§ What is required: Extend the mailing-list exchange on host languages and text-based programming, picking up right after its final sentence.

On Saturday, November 2, 2013 9:00:36 PM UTC-5, Joshua Marinacci wrote:
Indeed. I really hope we aren’t programming in ASCII text files in the year 2100.

On Nov 2, 2013, at 6:10 PM, John Nilsson <jo...@milsson.nu> wrote:

> Yeah, I should have been more clear about that. I do agree fully that there has to be interference from the host language. I'm just saying that the host language should be especially designed to be a host language, and be very picky about exactly what semantics it choose to impose on it's hosted models. Most importantly it should allow for adding and composing such semantics into sub-hosts.
>
> Also I think many languages fight to much with problems relating to limitations of their representation as streams of text as primary interface to be a fertile ground for innovation in this area. Instead it would be interesting to handle even the editing interface as pluggable metamodels.

§ Entries supplied:
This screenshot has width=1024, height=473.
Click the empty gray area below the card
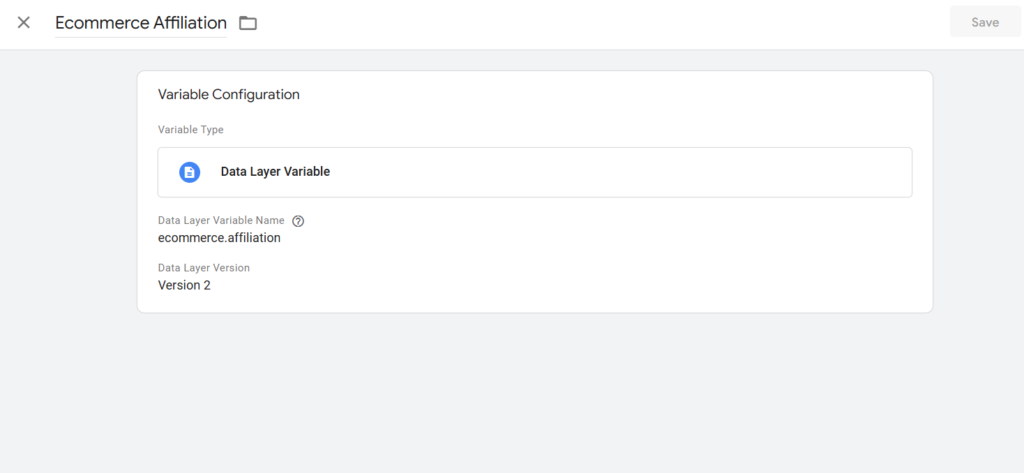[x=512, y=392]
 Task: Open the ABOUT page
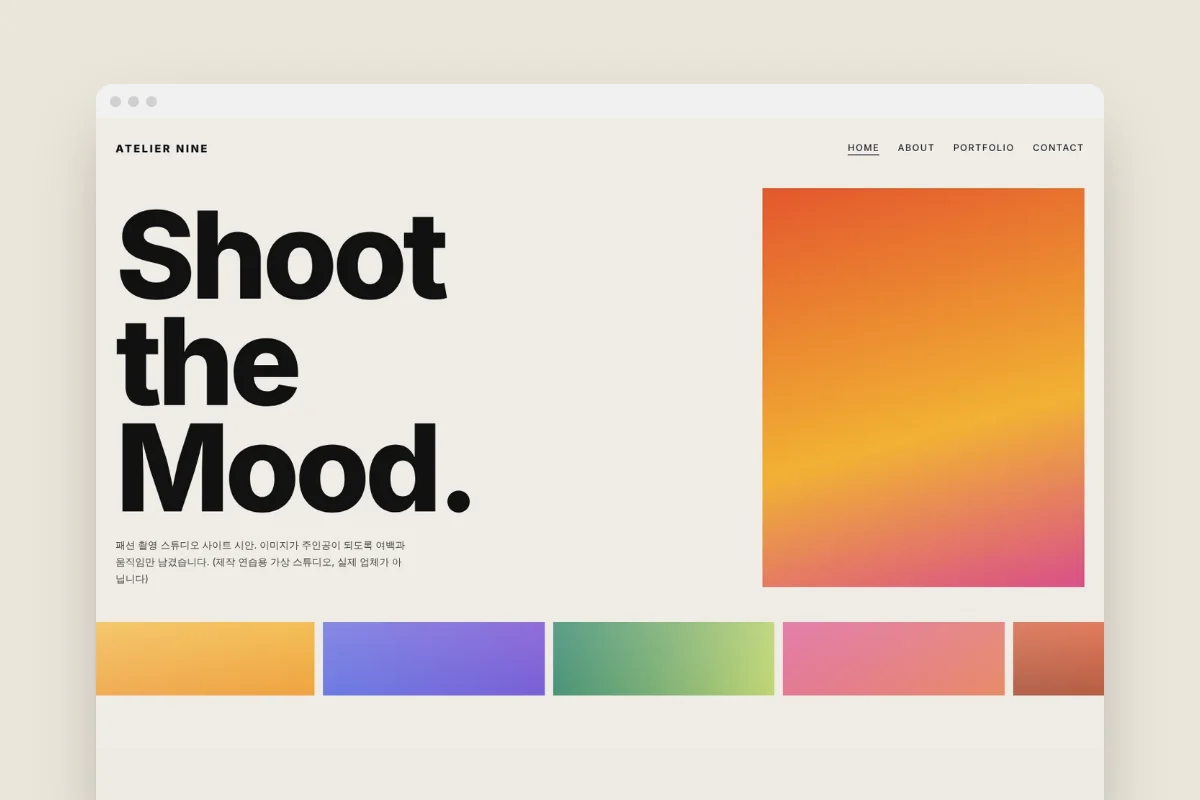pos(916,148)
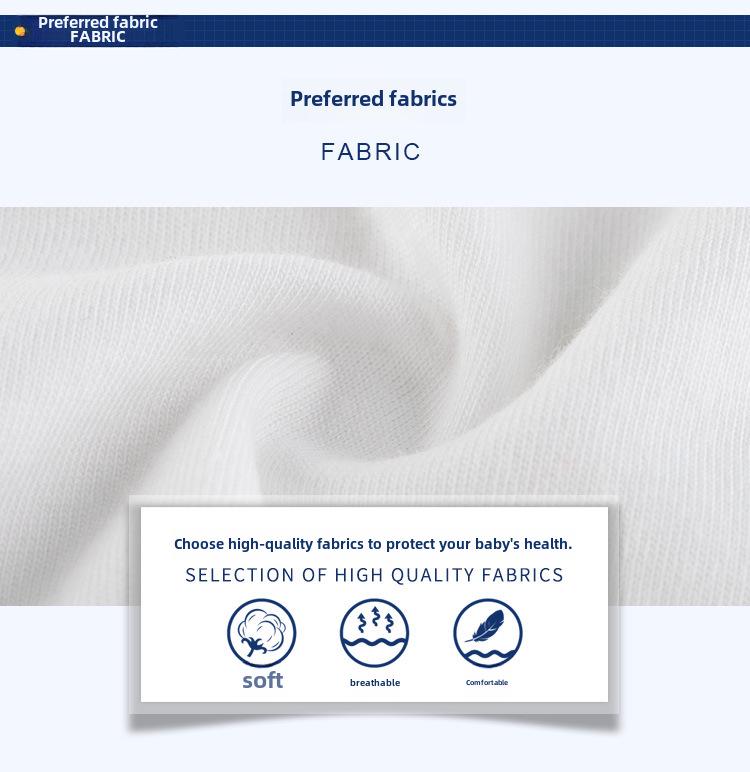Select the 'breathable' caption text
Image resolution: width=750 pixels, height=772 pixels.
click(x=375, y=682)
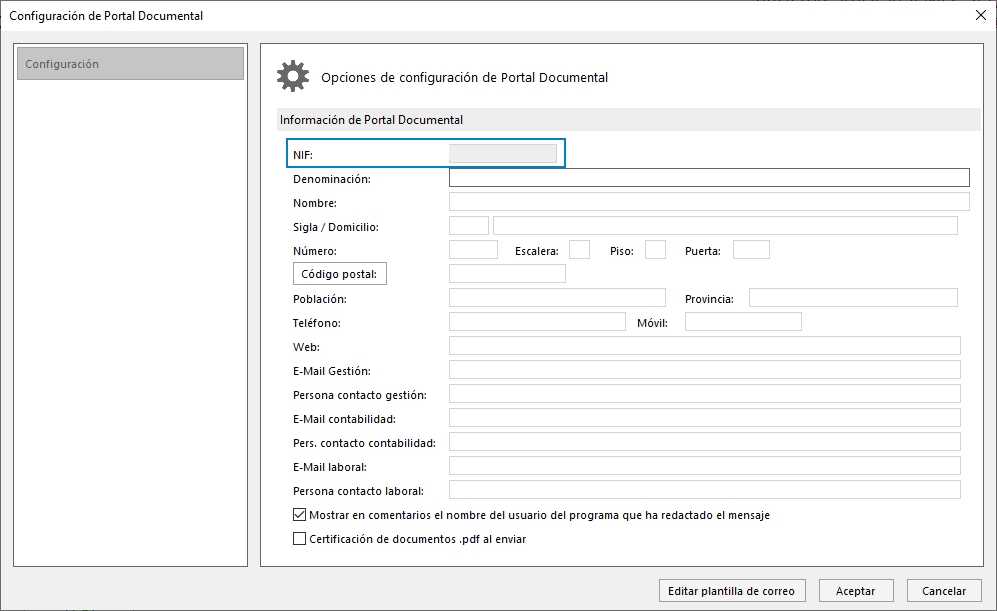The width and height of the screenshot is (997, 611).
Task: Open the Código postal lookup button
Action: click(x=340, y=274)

§ Reply:
>
>
> On Sun, Nov 3, 2013 at 1:47 AM, David Barbour <dmba...@gmail.com> wrote:
> On Sat, Nov 2, 2013 at 4:50 PM, John Nilsson <jo...@milsson.nu> wrote:
> the host also interferes by imposing its own metamodel on the DSL
>
> Interference can be a good thing, when it takes the form of "guidance" rather than "obstacles". DSL developers wish to focus on their own domain, and don't want to think about interop. I believe guidance from the host language - i.e. to force developers to address interop concerns (composition, extension, update, concurrency) - will be essential if we are ever to adequately support DSLs. But we also need to find better metamodels than procedural abstraction.
>
>
> In a general purpose programming language I don't think you have sufficient flexibility in adding levels of meta for this. In general you have a metametamodel defined by the compiler, your metamodel defined by the types, and lastly the runtime model.
>
> General purpose programming languages can be very flexible, much more so than Java and Haskell.
>
> Historically, we sacrificed a lot of flexibility in the name of reasoning: e.g. structured programming, lexical scope. These days, we have the tools to reason about code without losing flexibility: e.g. dependent types, substructural types, first-class continuations instead of gotos.
>
> I find concatenative languages (Forth, Factor, PostScript, etc.) especially fascinating due to their ability to absorb so many paradigms and metamodels while keeping such a simple syntax and base semantics.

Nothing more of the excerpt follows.